I got a good chuckle from a link in the article to a tweet by Musk from Mar 2020 downplaying the disease and predicting there’d be close to zero new COVID cases by Apr 2020. More evidence of his genius, I suppose.

18D chess. 18D chess. Clearly.

Sometimes they’re also complaining about people disagreeing with what they freely spoke.

1D Candyland, maybe.

He just needs to look up.

I just found out that Sears still exists. 17 years after it started circling the drain.

This is what is going to happen to Twitter. It will still exist as a shell of it’s former self. Elon and his fan-boys will use it to talk to each other… nobody else though.

Not in Canada, though. They ceased to exist here some years ago, after being a dominant retailer for a long time.

The story of Target moving into Canada is also a fascinating case study. They totally ignored advice about how they should approach the Canadian retail market. They were, after all, a giant US retailer with a market cap at the time of about $50 billion and weren’t about to take the advice of local yokels about how to run their business. Yeah. They slunk out less than two years later with over $5.4 billion in losses and were never seen again. Meanwhile, Walmart continues to be the most successful retailer in Canada ever, because they did understand the market.

With regard to Twitter, Musk’s experiment is globally the equivalent of the Target venture into Canada. Huge financial backing doesn’t make up for gross incompetence. It only gives you a lifeline – breathing space to change course. But Musk is going full-on Nazi, and doing an amazing job of shedding the best employees. Maybe the best description is full-on kamikaze. It’s a fascinating thing to watch.

ETA: I visited a Target during the period of their venture into Canada, and I think it’s a really fitting allegory of Musk’s takeover of Twitter. The store was poorly staffed, the merchandise totally disorganized, many empty shelves – just a complete mess. Sound familiar?

Interestingly, Walmart has taken over the old Sears store near me.

Ha! I did the same with Target. I was curious to see what the store would be like - I’ve never been in a US version.
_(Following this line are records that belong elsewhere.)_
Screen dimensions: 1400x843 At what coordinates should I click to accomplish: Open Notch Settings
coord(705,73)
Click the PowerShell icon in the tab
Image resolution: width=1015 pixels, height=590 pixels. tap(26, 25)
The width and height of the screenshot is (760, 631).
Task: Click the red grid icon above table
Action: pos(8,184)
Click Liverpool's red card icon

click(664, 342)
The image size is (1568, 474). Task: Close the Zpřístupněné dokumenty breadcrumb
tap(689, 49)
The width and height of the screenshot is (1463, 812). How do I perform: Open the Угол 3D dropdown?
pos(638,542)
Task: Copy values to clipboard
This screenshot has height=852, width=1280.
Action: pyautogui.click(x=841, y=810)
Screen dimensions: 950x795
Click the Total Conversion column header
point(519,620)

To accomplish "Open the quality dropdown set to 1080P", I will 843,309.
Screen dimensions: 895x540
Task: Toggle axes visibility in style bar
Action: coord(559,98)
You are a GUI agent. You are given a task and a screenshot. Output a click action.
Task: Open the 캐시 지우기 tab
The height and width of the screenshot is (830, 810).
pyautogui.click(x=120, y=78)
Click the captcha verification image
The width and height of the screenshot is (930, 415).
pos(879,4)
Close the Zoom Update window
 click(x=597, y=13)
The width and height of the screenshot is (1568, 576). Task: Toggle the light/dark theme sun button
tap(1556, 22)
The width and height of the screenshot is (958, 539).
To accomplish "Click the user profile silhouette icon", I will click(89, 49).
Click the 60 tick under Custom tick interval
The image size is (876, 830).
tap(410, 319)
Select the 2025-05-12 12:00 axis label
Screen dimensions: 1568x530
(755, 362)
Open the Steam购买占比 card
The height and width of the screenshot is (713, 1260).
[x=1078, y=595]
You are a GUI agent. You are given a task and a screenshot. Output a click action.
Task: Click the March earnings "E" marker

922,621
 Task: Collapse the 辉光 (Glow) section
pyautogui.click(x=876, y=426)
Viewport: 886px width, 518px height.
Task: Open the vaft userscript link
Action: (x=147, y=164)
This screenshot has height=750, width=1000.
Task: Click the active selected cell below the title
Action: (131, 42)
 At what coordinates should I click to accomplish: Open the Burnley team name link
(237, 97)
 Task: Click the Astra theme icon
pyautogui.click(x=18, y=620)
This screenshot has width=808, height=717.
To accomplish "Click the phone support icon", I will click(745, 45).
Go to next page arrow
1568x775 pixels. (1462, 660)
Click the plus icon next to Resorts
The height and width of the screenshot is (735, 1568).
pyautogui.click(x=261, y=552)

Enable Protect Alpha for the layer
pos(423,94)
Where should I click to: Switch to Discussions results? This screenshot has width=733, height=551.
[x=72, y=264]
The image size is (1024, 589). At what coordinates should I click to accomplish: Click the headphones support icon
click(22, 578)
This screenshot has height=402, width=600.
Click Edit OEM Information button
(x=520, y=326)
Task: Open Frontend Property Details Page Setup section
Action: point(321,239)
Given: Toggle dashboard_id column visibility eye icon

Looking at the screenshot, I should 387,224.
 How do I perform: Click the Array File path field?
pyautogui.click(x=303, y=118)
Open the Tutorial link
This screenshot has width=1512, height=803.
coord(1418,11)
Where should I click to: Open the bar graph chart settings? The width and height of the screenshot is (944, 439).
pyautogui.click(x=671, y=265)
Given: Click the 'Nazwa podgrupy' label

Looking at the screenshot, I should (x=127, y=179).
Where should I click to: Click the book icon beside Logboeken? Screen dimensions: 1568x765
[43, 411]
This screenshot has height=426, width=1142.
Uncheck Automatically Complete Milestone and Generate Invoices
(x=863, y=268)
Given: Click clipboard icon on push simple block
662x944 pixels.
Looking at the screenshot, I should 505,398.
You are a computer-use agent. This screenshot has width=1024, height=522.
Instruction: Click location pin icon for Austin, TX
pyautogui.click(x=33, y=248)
They spent 18 months and tons of dollars re-doing one of their stores in a large mall. Huge freakin’ deal. I went in about a month after the Grand Opening. It was pathetic. It was just sad. I went in to look for socks. Found the department. Rack where socks should be. In a rack where there was room for maybe 200 pairs there were 4. 4 pairs of socks to choose from. The whole store looked like 1960’s Russia. There was simply Nothing. There. No. Stock. At. All. Dozens of sad looking employees just wandering around like zombies.

It was at that moment I knew that Target in Canada was dead. I never went back inside. One and done.

Twitter will still be around in a decade. 4chan is still in existence, right? I just looked, and AOL is still a thing. Really, it is. Twitter is destined to be the AOL/4chan of social media sites.

Sears was pretty comprehensively converted from an ailing retailer into a real estate scam for the personal benefit of the owner of the Sears name bought out of bankruptcy court. Extracting max value from the RE holdings of the old Sears is what led the new owner/CEO to keep it alive as long as he did. And once he’d wrung the real estate holdings dry, the husk of the dead retailer was unceremoniously dropped on the ash heap of history. And on the balance sheets of the retailer’s creditors.

I don’t see that Twitter has an embedded asset base as Sears did that can be plundered at leisure. What is physical Twitter, but some rented servers and a few rented office campuses around the world?

We don’t want him back, thanks. He’s yours now.

Interestingly that has been my experience with Walmart here in the states, while Targets have always been clean well organized and well staffed. I wonder what caused the Canadian subsidiaries to be so poorly run.

Would Mars be an acceptable compromise?